What is a husband? The answer to
this question was not known to me ‘then’. At the age of 19, marriage to me was
like a fairy tale. There would be a Prince Charming who I would fall in love
with and eventually he would ask my hand in marriage. Poooffff!!! that was a
dream. Although I am a die-hard romantic, there was no one who would fit the
bill coz marriage for me has always been for keeps. So eventually I succumbed to my parent’s decision, leaving everything to destiny.
In the process, I was learning to
accept things the way they are. Everything does not happen the way you want it
to happen and I went on with the flow. That was my first lesson on this journey.
Call it respect towards my parents or succumbing or whatever. It taught me
that life is not always, ‘have it my way or the highway’. One must learn to
give in and move on with a positive attitude.
All I knew was I am getting
‘married’ and believed in the clichéd …‘and they lived Happily ever after’.
Little did I know that as kids all of us have been exposed only to the
beginning. What comes next is a surprise which nobody can predict. Whatever
happens is destined to happen. The roller coaster ride begins and ends alongwith your
partner for life or that’s what every couple believes at the time of marriage….’Till
death do us part.!’ Sadly, it does not work that way for many these days.
Well…. I was called 'balika vadhu' (child-bride) by our Daddy (read father-in-law). Just about to turn 20, I was too
young to understand the meaning of the term ‘marriage’. Well to be honest… I did
not even think about or know what marriage meant. And honestly its not just about me, nobody
does. I was barely out of college, I guess I get a benefit of doubt there. Over
the years I found that couples who are even a decade or more into marriage, fail to
understand the ‘true’ meaning of ‘marriage’ and so I still had a long way to go. I was free to explore and learn the ropes of this relationship through the ups and downs together with my life partner.
Having been brought up in a
conservative God-loving family, my values of a ‘marriage’ and a ‘husband’ had
already been imbibed into me since childhood seeing my parents, uncles aunts
having a ‘perfect marriage’ according to me. Well a perfect marriage is not all hunky dory. They all have their share of highs and lows. But what is important is how they managed to sustain that relationship and make things work together as a couple.

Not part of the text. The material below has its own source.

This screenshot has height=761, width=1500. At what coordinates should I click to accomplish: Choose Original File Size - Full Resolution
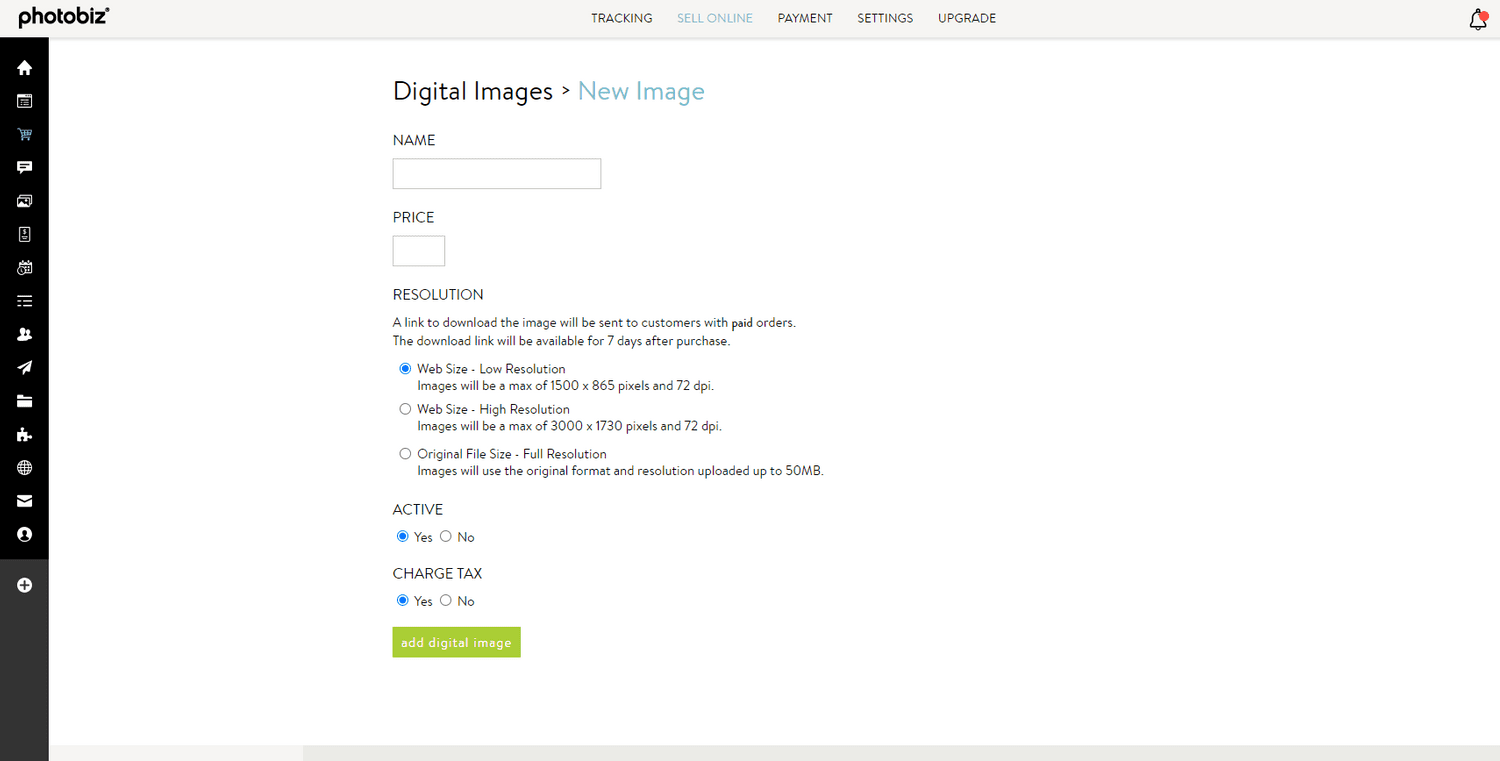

Having lived in a joint yet independent family, I grew to love and understand
‘relations’. No matter how independent views a woman had and was vocal about
them, the men in that generation commanded that respect and a woman without
being like the feminist we see these days had no qualms about showering that
respect on her ‘man’. I see it as a gesture of Love and Respect both.
Now we see women wanting
desperately to be called ‘equal’ to men or maybe higher. Women take pleasure in
being superior to men and expect husbands to perform their tasks as ‘equals’.
At the same time the ‘women’ also expect the husband to attend to her since she
is a ‘woman’ and uses her weakness as a woman to suit her needs. Although this
will not be accepted by majority of the independent women, the double standards
cannot be ignored. The existence of a spouse in our life is looked upon by many
with mixed feelings. Now it is more of uncertainty, lack of trust and insecurity
which is devoid of love and respect.
The answer to my question about
what is a husband was answered over the years of marriage. This experience
proved that the clichéd ‘Love at first sight’ is nothing but hogwash and
literally a fairy tale which is fictional. To live up to the term ‘We are in Love’ one
has to undergo several challenges as a couple and in literal sense ‘Till death
do us part’. I learnt several lessons throughout my married life and I am still learning, not willing to give up being a student and working on eliminating the minutest mistake in our relationship.
So being with a man who happens to be the most understanding, sensible, sensitive, caring, level headed, humble, friendly, loving, forgiving person who truly understands and respects relations, I finally understood how an ideal husband should be. These adjectives are not written only for decoration but this man in my life truly deserves not only this but much more. A friend, companion, philosopher, guide, protector, lover, having all the above mentioned qualities is a ‘Husband’. This is not just the definition of a husband… it is what I have experienced living with such a person. I believe that such a person can be all of this only when he is a good human being else such a character can only be found in fictional stories.
Despite of the fake relationships
and broken marriages that are rampant these days, my belief in the institution
of marriages still stands strong. This 'balika vadhu' is no longer a 'balika' (child) but a woman with decades of life's experiences behind her having being exposed to a number of people and their relationships. I have discovered the key ingredients to any healthy relationship is love, compassion,
understanding and respect. The rest automatically follows. Two strangers not
related by blood choose to live together until ‘death do us part’. It is such a
pious relation if one believes that relationships are forever. Over the years I
have realized that although getting married to your best friend is happiness,
but finding your best friend in your husband is a Blessing for Life!